Task to complete:
Among these records, which lines include "Switch"? Copy them out.

====

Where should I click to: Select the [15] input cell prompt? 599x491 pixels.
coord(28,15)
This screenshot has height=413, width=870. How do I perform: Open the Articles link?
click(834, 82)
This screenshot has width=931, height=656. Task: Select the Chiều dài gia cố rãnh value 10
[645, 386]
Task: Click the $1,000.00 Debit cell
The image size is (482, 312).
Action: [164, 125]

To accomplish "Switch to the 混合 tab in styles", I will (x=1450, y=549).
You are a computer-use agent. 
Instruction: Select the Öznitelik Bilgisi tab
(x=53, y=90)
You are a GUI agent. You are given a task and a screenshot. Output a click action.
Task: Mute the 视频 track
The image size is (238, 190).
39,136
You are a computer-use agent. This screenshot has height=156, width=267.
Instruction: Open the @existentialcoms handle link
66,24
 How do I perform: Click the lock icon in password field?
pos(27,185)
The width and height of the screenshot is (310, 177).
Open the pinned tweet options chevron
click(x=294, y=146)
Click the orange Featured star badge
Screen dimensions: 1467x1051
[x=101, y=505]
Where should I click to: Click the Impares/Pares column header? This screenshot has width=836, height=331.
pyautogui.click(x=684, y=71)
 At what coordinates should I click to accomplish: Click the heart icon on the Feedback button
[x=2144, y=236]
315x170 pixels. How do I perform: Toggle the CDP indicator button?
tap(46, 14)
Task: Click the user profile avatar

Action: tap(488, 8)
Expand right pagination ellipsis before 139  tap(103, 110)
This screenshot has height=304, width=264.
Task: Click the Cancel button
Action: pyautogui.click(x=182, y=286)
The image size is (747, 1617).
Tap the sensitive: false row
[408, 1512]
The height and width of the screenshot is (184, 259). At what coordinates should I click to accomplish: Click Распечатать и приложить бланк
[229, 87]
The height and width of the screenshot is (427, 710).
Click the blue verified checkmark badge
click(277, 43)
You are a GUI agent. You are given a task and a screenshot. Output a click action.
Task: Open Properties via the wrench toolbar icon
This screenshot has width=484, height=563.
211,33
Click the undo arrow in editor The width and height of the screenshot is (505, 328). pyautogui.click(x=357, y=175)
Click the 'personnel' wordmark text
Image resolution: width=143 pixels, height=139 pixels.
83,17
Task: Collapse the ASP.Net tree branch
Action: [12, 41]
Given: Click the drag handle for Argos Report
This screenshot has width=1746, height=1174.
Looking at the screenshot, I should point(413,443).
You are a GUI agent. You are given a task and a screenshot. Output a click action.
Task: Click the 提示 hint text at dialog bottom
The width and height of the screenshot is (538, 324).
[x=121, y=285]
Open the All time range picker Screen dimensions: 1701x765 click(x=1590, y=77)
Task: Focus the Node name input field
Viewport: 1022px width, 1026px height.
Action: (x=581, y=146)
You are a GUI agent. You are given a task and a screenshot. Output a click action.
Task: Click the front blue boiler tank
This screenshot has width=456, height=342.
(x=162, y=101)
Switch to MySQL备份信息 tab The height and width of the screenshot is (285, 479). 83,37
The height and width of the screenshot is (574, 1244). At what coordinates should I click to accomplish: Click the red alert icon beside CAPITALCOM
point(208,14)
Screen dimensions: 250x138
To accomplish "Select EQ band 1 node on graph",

====

Exercise solution:
To accomplish "Switch to the 混合 tab in styles", I will (x=1450, y=549).
Switch to MySQL备份信息 tab The height and width of the screenshot is (285, 479). 83,37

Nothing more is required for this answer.